'‘We are not protecting youngsters from the perils of social media’

New technology brings great advantages to Sheffield schools, but it also brings new challenges, says our secret teacher.

Thursday, 27th June 2019, 6:00 am
Updated Thursday, 27th June 2019, 6:00 am
Our secret teacher says fellow teachers 'spend a great deal of time tackling bullying problems that arise online and spill over into real life.'

Last week, I was aware that one of the kids in my form had a birthday and was impressed – as well as slightly jealous – when they turned up with a swanky watch that could take pictures, link to their music playlists and pretty much do everything apart cut the grass.

I was less impressed later in the day when I found out they’d been taking photographs on the watch, snapping other students that needed deleting and leading to a request from me to not bring the new gift in again.

Students taking pictures of each other and all of the related social media issues that can result from it is a big problem for teachers today – we spend a great deal of our time tackling bullying problems that arise online and spill over into real life.

In a survey published last week, it emerged that headteachers in this country are more likely to be dealing with cyber-bullying problems than those in any other developed nation. A quarter of a million teachers were surveyed in the 48 most developed countries on the planet, and we should be ashamed to learn that online bullying is worse in England than any other place.

In the report, an education think tank concluded that bullying had got worse in the five years since the survey was last carried out – and the blame was laid firmly at the door of social media.

The real shock comes when you look at the figures. As many as 14 per cent of headteachers in the English school system say they have to deal with cyber- bullying issues each week.
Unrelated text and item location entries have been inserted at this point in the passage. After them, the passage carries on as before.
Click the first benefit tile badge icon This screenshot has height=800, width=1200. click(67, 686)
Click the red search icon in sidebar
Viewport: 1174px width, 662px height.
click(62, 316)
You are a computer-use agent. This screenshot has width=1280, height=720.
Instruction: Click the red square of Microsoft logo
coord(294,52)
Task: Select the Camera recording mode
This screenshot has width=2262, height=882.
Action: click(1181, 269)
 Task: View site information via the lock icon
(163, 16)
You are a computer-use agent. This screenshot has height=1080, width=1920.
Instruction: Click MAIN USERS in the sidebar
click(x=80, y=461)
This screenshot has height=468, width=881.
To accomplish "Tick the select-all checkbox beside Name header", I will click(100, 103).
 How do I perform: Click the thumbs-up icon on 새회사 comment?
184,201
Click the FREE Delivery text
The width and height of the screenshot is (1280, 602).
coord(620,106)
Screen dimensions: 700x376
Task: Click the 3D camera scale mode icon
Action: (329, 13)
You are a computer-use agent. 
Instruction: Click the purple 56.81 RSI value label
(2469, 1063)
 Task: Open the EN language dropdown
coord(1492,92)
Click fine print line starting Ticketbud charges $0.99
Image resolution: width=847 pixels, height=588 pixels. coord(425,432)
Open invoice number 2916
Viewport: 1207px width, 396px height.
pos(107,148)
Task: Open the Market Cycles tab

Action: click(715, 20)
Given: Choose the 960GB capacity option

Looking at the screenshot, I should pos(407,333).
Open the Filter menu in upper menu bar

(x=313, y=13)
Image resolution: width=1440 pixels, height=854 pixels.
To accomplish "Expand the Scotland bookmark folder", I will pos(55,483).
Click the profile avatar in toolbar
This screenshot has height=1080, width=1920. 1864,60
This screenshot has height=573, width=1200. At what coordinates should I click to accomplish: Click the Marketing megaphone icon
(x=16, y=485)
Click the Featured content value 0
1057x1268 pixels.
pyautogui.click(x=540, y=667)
The average amongst developed countries is just two per cent and even the second worse country, the United States, the total is 10 per cent.

We’re getting something badly wrong in this country when it comes to looking after our children and protecting them from the harm that can be caused by relatively new technology.

If we don’t get a grip on it soon we will have created a mental health crisis that could last for generations – and it’s not as if we didn’t seen it coming.

This survey should be a wake-up call about how we are getting it dreadfully wrong at the moment – we are simply not protecting youngsters in our schools from the perils of social media and online

technology.

Smart watches and other state of the art wristwear are by no means commonplace in schools at the moment. But this will change.

There was once a time – it seems an age ago now - when only a few kids were bringing camera phones into school and now most children have them in their bags, even if they’re not allowed to get them out.

When technology becomes more popular and is made on a larger scale, it becomes cheaper and more accessible – this is going to happen with the latest generation of watches in the next few years and it will be the norm rather than the exception for young people to be wearing them.

Once this has happened, another battleground will open up and the job to contain online bullying will grow even harder.

Teachers are indeed fighting a losing battle if they think this is going to be contained by holding back technological advances.

Instead we need to learn from other countries to find out how they deal with this 21st century issue.

Answers are likely to lie more in widespread cultural change rather than in the classroom.

Two weeks before I discovered the camera phone in my lesson, a friend of mine made me aware of a discussion in a parental Facebook group which named some of the teachers at my school.

The discussion was not complimentary, and some fairly offensive things were thrown in the direction of my colleagues

If some parents can’t be trusted to behave well online, how can we expect them to be role models and monitor what their children are doing? This is going to be a long, difficult uphill struggle – and it’s not one I’m convinced we can win.